Your money and your support is you. So, if you are not welcome or needed. All of you is not welcome. You should have stopped a long time ago. There is no expiration on disrespect. Change your will too.
as you should
You married a mom, dude, yeah, you went too far. When you invade a kids family, it is incumbent upon you to take on a parenting role. She is under no obligation to accept you, she didn't marry you ... it is, however, an obligation for you to do for her whatever you would do for a biokid. She owes you nothing, but if you chose to make a family out of the tattered remains of hers, then you owe her EVERYTHING.
You do realize by that same respect, he didn't choose her, he didn't marry her, he chose her mother and married her mother. Which means he's responsible for her mother. See how that works? If the marriage doesn't make him her father then it also doesn't make her his daughter. And therefore he's not responsible for her. Can't have it both ways.

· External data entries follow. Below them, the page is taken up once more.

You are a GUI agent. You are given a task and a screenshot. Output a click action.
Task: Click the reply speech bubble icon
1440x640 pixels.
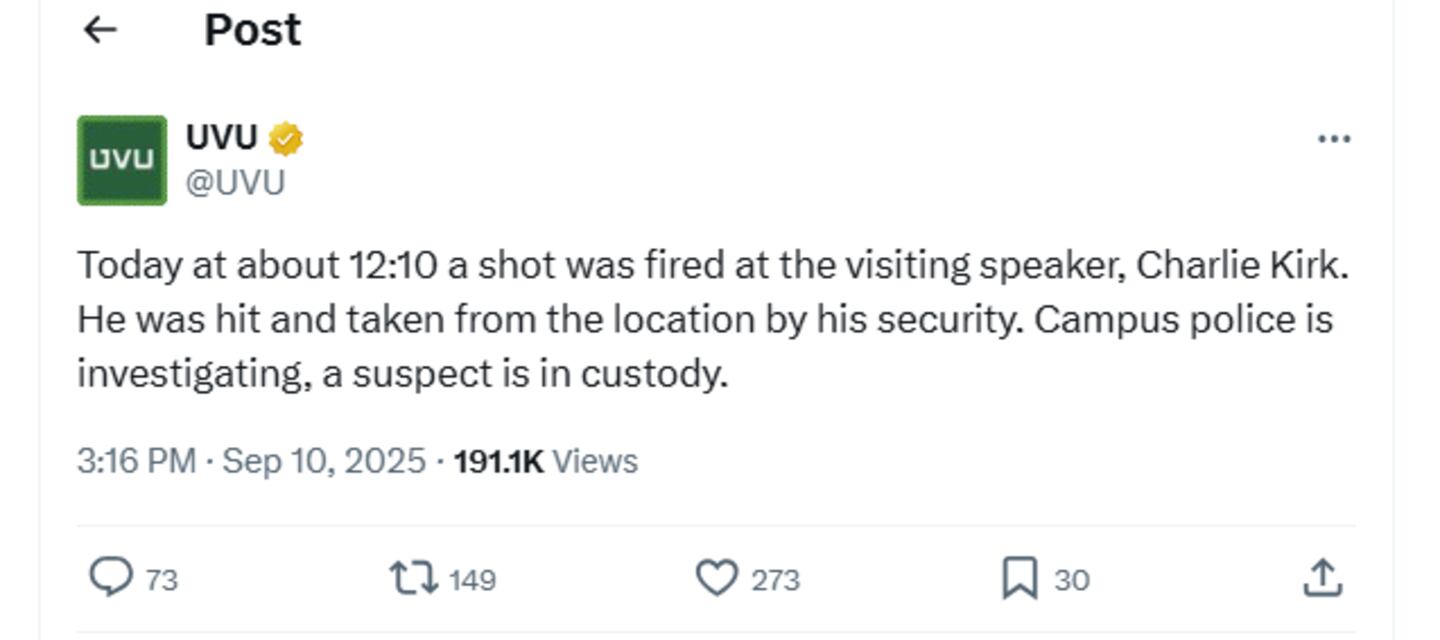(110, 578)
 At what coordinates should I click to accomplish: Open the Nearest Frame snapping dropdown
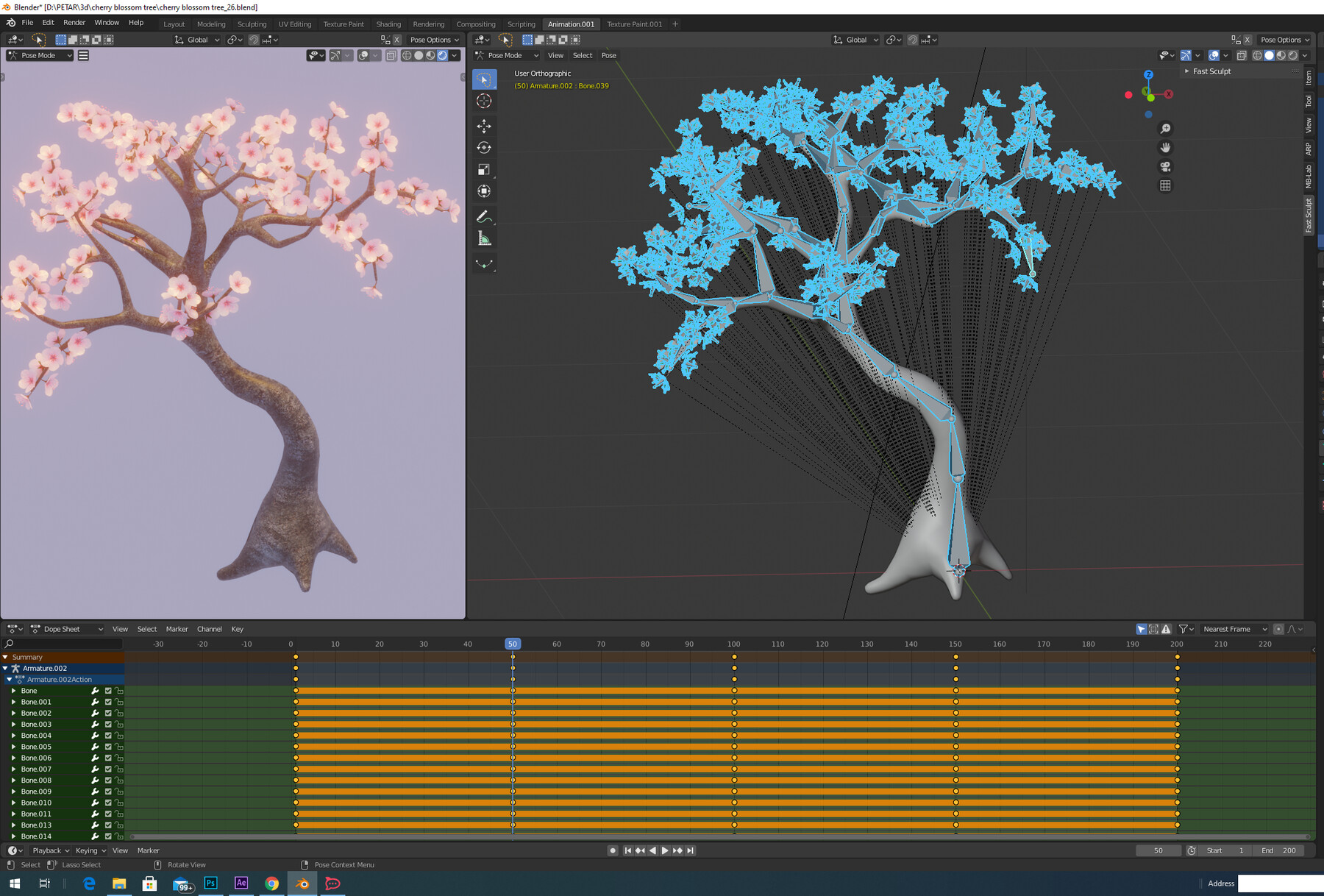[x=1234, y=629]
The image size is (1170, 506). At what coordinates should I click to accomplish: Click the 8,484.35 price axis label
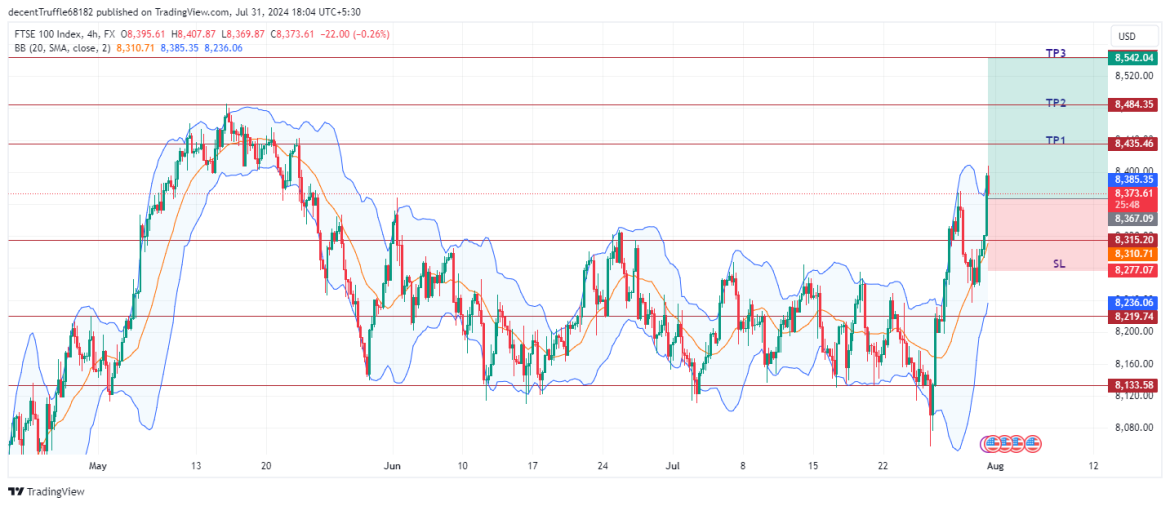(x=1134, y=104)

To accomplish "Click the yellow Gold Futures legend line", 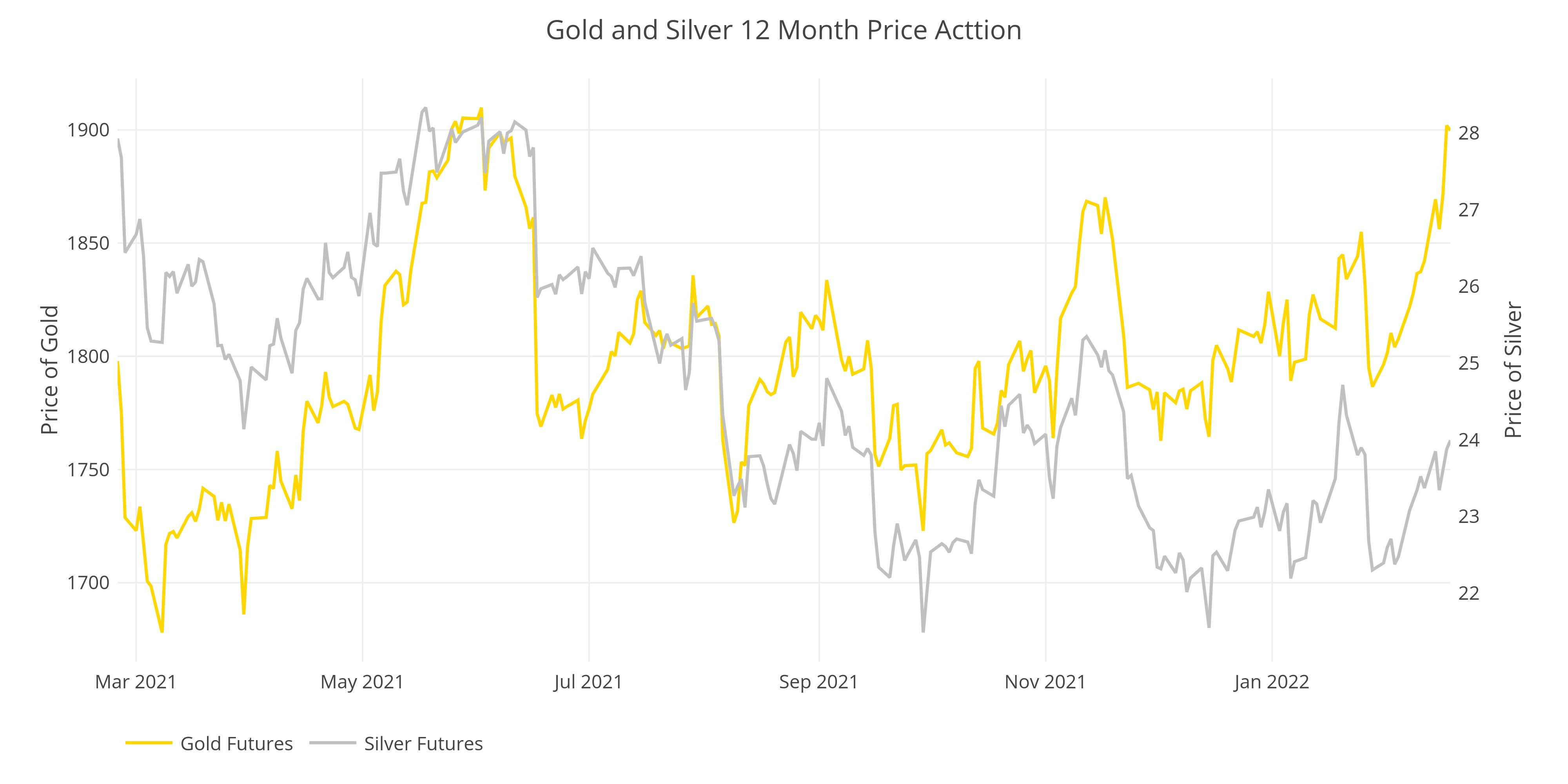I will pos(149,742).
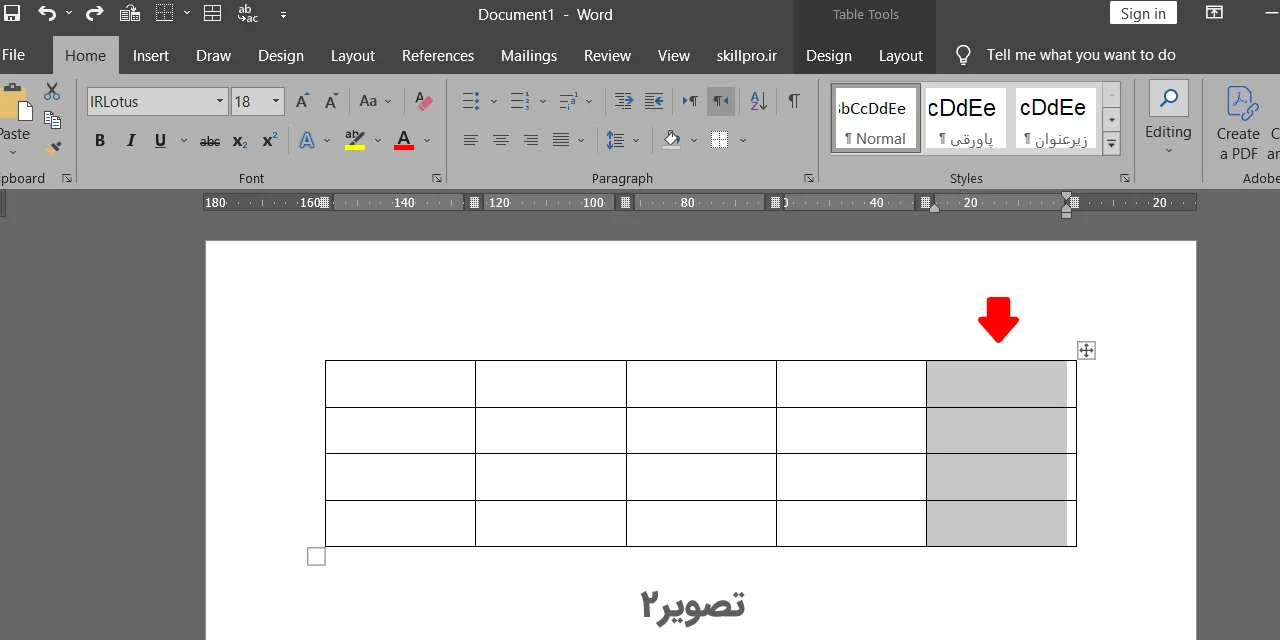Click the Sort A-Z icon
The height and width of the screenshot is (640, 1280).
[758, 101]
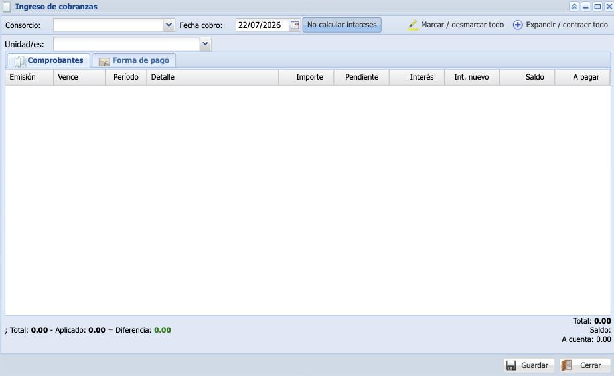614x376 pixels.
Task: Click the Vence column header
Action: click(79, 78)
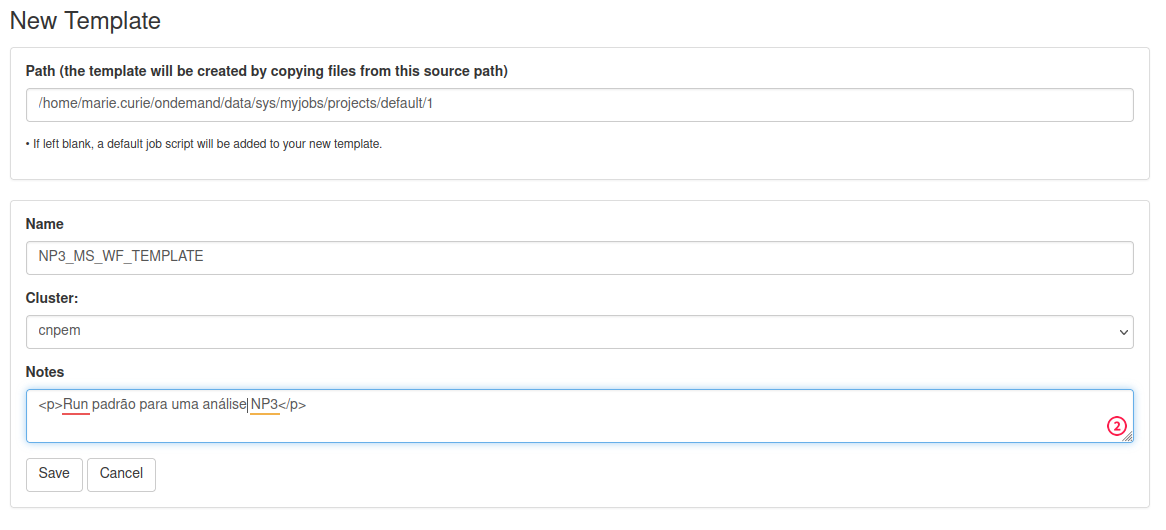Click the Cluster dropdown chevron arrow
The height and width of the screenshot is (530, 1166).
pos(1124,332)
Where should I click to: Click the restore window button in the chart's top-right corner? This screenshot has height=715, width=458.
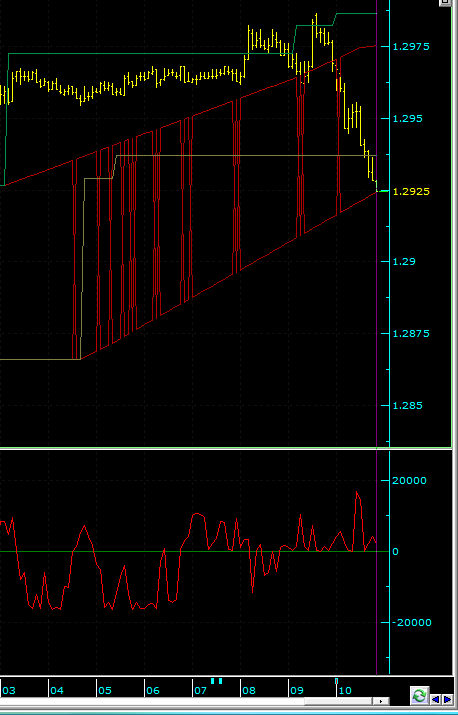pos(446,2)
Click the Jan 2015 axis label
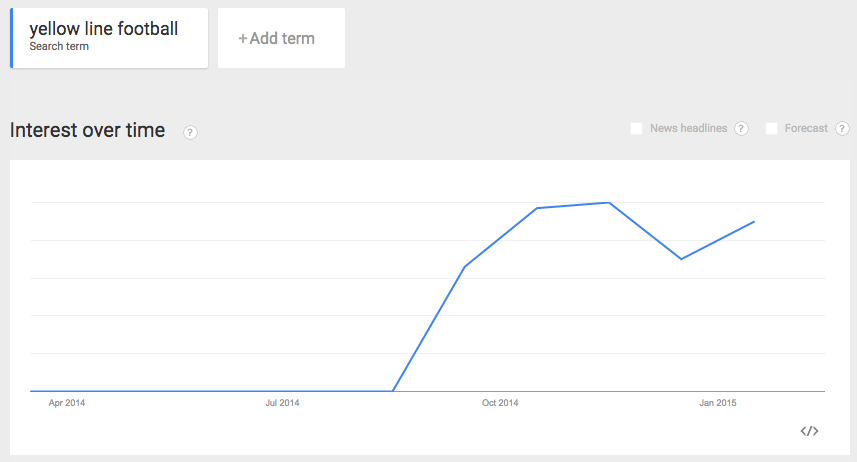 (717, 404)
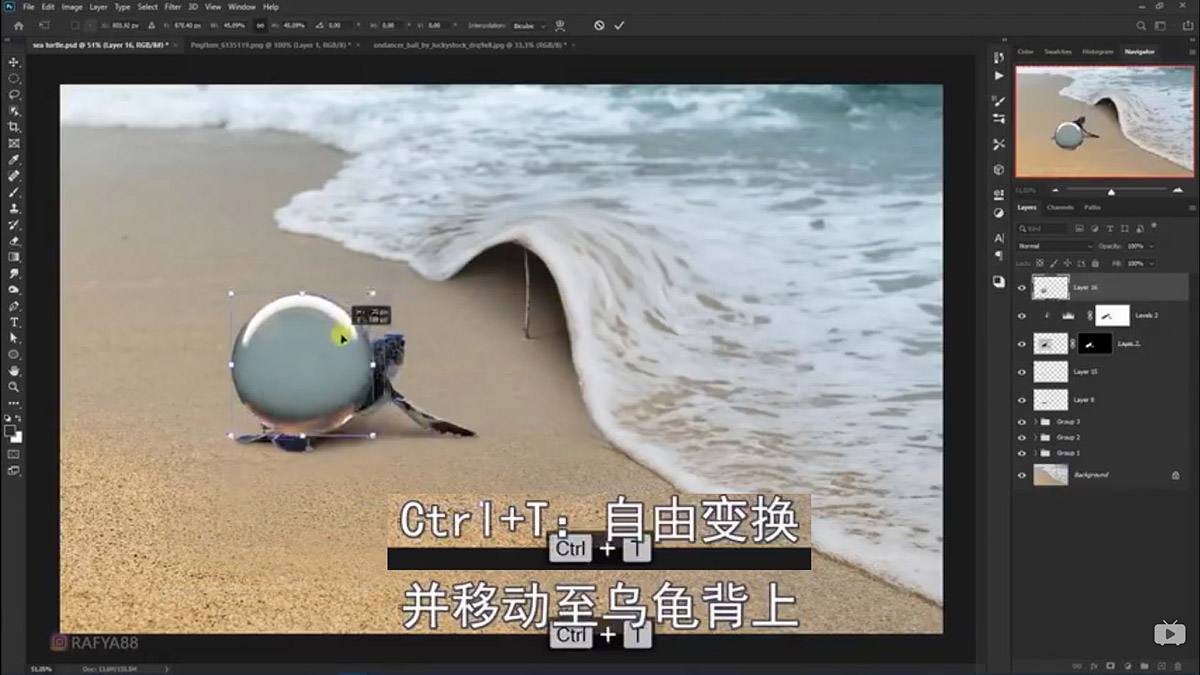Select the Lasso tool
Image resolution: width=1200 pixels, height=675 pixels.
click(x=14, y=92)
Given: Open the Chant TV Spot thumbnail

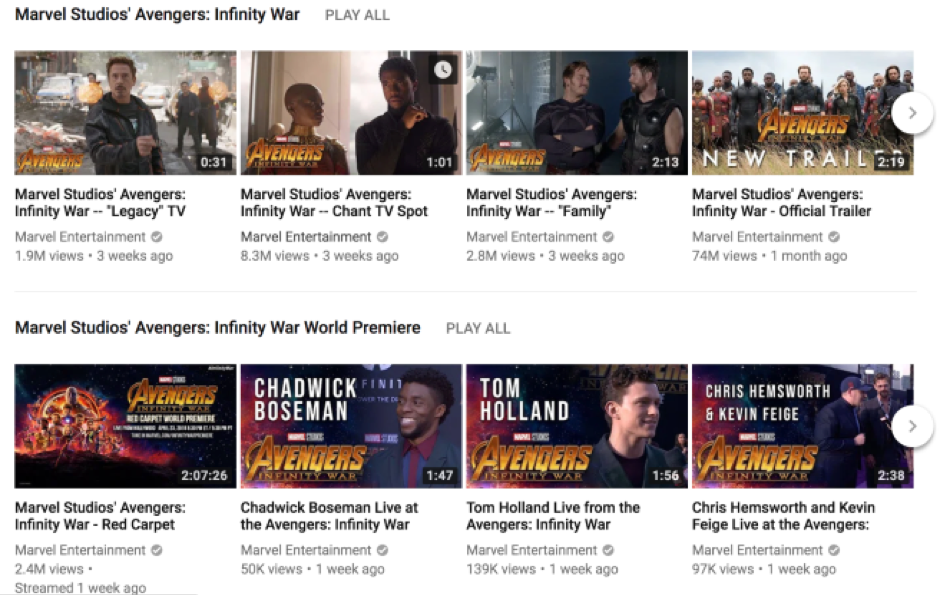Looking at the screenshot, I should (x=351, y=113).
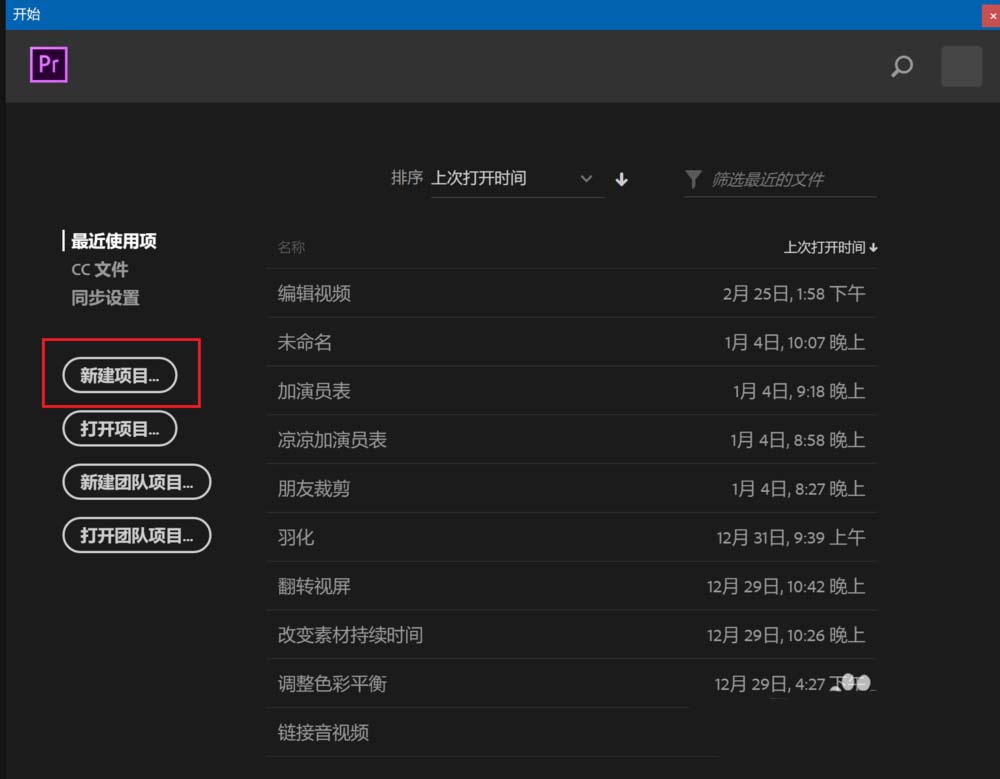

He did choose to marry her. When you marry a parent, you marry the kids, too. They are the most important thing, more then any spouse, or significant other, or relationship, or money. All obligation is to the child, not to you as the parent. You can't take on one roll (husband) and not the other (dad), even if that roll isn't acknowledged by the child. Can't have it both ways.
Not when that child becomes an adult and treats the stepparent like gum stuck to the bottom of their shoe. The saddest thing is that THE WIFE ALLOWED her daughter to treat her husband that way. She is MORE GUILTY than even the SD is. This man tried for years and was treated worse as time passed. How many times do you have to be hit in the face by a shovel before you duck? YOU TRY IT AND LET ME KNOW, OK?
He owes both of them nothing. Do you live in real world????